Görev 1:
Aşağıdaki kayıtların ilk satırından başlayıp "Italia (972, 185)" geçen satıra kadar, o satır da dahil, tüm satırları hiç değiştirmeden tekrar yaz.

Makaleler

Ufuk Uras: Bahçeli “Bizim 50 vekilimiz var, çoğunluk AK Parti’de, onların adım atması gerekiyor” dedi

“Bahçeli, ‘İlk adım olarak DEM grubunda el sıktım’ dedi. Türkiye açısından tarihsel önemi var, atılan adımlar olumludur. Devlet akılsız olacağına, devlet aklı olsun. Bu olay bir turnusol kağıdı”

T24 yazarlarından Tolga Şardan‘ın, Abdullah Öcalan’ın “umut hakkı” kapsamında cezaevinden çıkartılarak, silah bırakıldığını açıklaması çağrısında bulunan MHP Genel Başkanı Devlet Bahçeli ile görüşmesi gündemde epeyce tartışılan Ufuk Aras ile yaptığı röportaj şöyle devam ediyor:

– Sayın Bahçeli’yle görüştünüz, bu süreç nasıl işledi? Siz mi randevu istediniz yoksa Bahçeli mi davet etti?

Görev 2:
Bahçeli görüşmesini anlatan metinde "Bahçeli, ‘İlk adım olarak" sözleriyle başlayan paragrafı, ana bilgileri kalacak şekilde madde madde yeniden yaz.

Çalışma verileri:
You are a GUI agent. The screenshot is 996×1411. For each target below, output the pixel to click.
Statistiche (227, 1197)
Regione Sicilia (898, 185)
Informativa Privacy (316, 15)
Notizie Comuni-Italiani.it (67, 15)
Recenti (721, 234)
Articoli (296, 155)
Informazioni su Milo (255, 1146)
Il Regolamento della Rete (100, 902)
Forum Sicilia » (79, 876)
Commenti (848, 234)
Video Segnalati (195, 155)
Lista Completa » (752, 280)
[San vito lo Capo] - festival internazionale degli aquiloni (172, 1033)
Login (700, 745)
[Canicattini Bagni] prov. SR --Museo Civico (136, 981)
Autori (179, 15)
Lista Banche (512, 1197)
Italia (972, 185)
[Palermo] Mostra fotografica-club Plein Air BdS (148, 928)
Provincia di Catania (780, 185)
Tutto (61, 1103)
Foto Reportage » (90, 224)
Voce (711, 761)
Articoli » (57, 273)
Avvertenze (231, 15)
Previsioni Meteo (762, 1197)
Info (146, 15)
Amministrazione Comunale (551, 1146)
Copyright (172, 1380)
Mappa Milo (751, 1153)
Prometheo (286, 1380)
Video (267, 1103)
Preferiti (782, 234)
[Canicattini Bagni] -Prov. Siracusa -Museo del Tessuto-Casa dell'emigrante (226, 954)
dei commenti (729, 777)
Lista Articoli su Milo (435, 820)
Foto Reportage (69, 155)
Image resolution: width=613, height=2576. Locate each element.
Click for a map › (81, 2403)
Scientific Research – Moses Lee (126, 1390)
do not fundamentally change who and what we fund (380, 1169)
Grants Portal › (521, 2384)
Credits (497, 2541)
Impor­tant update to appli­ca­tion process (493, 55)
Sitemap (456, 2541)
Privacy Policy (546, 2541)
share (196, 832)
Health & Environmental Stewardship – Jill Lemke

Görevin yanıtı 1:
You are a GUI agent. The screenshot is 996×1411. For each target below, output the pixel to click.
Statistiche (227, 1197)
Regione Sicilia (898, 185)
Informativa Privacy (316, 15)
Notizie Comuni-Italiani.it (67, 15)
Recenti (721, 234)
Articoli (296, 155)
Informazioni su Milo (255, 1146)
Il Regolamento della Rete (100, 902)
Forum Sicilia » (79, 876)
Commenti (848, 234)
Video Segnalati (195, 155)
Lista Completa » (752, 280)
[San vito lo Capo] - festival internazionale degli aquiloni (172, 1033)
Login (700, 745)
[Canicattini Bagni] prov. SR --Museo Civico (136, 981)
Autori (179, 15)
Lista Banche (512, 1197)
Italia (972, 185)

Görevin yanıtı 2:
- Bahçeli, ilk adım olarak DEM grubunda el sıktığını söyledi.
- Bunun Türkiye için tarihsel bir önemi var, atılan adımlar olumlu.
- Devlet akılsızca değil, devlet aklıyla hareket etmeli.
- Bu olay bir turnusol kağıdı.